Anyone who welcomes you welcomes me,
and anyone who welcomes me welcomes the one who sent me.
|How To Multiply The Benefit Of A Favor|
A Proper Introduction
Thomas Phillip “Tip” O’Neill, Jr., the late Speaker of the House during Reagan’s presidency was the complete Irishman from eastern Massachusetts. He was captain of his high school basketball team. He loved politics and people. But the boss from Boston didn’t love just anybody.
The position of any politico skilled in elective office or in office politics is the ability to dispense favors or perquisites. This is an exercise in influence and indirect control.
Favors have value in their scarcity and are best awarded when the action of one reward can satisfy multiple constituents. The Speaker was always able to satisfy at least two people with every favor dispensed.

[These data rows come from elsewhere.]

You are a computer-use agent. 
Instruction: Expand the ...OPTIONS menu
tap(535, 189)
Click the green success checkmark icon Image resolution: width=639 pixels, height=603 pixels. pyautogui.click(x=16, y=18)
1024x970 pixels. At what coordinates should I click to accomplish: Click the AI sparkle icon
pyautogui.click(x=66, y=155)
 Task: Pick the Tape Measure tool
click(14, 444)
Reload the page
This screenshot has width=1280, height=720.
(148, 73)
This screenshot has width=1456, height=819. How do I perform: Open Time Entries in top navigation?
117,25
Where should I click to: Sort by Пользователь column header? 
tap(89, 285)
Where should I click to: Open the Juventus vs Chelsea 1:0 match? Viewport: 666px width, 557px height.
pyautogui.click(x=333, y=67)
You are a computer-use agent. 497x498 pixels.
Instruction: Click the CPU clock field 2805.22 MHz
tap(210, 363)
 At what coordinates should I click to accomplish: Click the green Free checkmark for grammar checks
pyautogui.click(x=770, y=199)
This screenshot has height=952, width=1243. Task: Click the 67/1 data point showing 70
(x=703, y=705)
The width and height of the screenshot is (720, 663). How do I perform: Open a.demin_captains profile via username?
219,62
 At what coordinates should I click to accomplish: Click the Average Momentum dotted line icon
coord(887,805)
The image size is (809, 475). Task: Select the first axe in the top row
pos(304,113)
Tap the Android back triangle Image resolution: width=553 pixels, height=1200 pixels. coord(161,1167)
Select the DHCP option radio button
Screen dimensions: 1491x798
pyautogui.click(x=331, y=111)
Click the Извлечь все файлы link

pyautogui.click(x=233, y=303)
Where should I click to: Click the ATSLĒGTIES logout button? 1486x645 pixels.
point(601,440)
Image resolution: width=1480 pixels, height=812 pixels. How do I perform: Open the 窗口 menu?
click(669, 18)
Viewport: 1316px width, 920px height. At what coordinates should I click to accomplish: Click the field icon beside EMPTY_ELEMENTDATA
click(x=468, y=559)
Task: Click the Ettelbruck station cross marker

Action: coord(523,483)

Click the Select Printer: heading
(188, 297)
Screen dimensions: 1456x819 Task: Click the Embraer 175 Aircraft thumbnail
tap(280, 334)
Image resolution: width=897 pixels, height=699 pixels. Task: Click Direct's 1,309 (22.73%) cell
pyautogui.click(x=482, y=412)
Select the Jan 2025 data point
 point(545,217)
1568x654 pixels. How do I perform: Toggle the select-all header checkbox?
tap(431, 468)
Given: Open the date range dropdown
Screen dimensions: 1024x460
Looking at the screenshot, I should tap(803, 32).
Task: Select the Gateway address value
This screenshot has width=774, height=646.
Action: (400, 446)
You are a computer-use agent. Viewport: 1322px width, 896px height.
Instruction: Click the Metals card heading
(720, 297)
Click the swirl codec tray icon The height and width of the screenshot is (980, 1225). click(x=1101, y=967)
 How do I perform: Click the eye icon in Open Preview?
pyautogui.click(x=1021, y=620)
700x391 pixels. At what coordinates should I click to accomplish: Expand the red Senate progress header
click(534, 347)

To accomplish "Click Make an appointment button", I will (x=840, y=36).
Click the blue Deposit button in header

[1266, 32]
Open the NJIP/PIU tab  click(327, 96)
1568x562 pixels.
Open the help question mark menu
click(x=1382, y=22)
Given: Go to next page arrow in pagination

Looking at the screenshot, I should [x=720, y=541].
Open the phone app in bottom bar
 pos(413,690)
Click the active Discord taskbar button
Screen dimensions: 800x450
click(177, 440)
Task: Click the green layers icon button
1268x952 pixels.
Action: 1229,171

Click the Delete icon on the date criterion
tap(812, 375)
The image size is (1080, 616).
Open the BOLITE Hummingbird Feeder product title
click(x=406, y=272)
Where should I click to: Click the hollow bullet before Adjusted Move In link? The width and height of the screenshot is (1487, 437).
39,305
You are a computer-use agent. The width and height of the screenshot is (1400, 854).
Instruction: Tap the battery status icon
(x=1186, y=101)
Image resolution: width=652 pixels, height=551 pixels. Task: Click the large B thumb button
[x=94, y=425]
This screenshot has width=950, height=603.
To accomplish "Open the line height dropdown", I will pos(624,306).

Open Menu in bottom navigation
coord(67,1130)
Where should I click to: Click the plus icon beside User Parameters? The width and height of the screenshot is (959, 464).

How did this consummate leader do it?
The senior congressman had a simple directive for his gatekeeping staff when they would consider supplicants,
“Don’t take nobody, nobody brought.”
Interviews with the Speaker were granted only if a trusted third-party made the introduction—usually a friend known well by both the Speaker and seeker of a favor. If the courtesy was granted it had double effect: O’Neill would endear himself to old friend and new friend alike with a single act of generosity.
Brilliant. And effective.
Politics, business and the Gospel and done best with the Tip O’Neill multiplier effect. The professional can make things happen with an introduction as cited in Matthew 10:40, Anyone who welcomes you welcomes me, and anyone who welcomes me welcomes the one who sent me.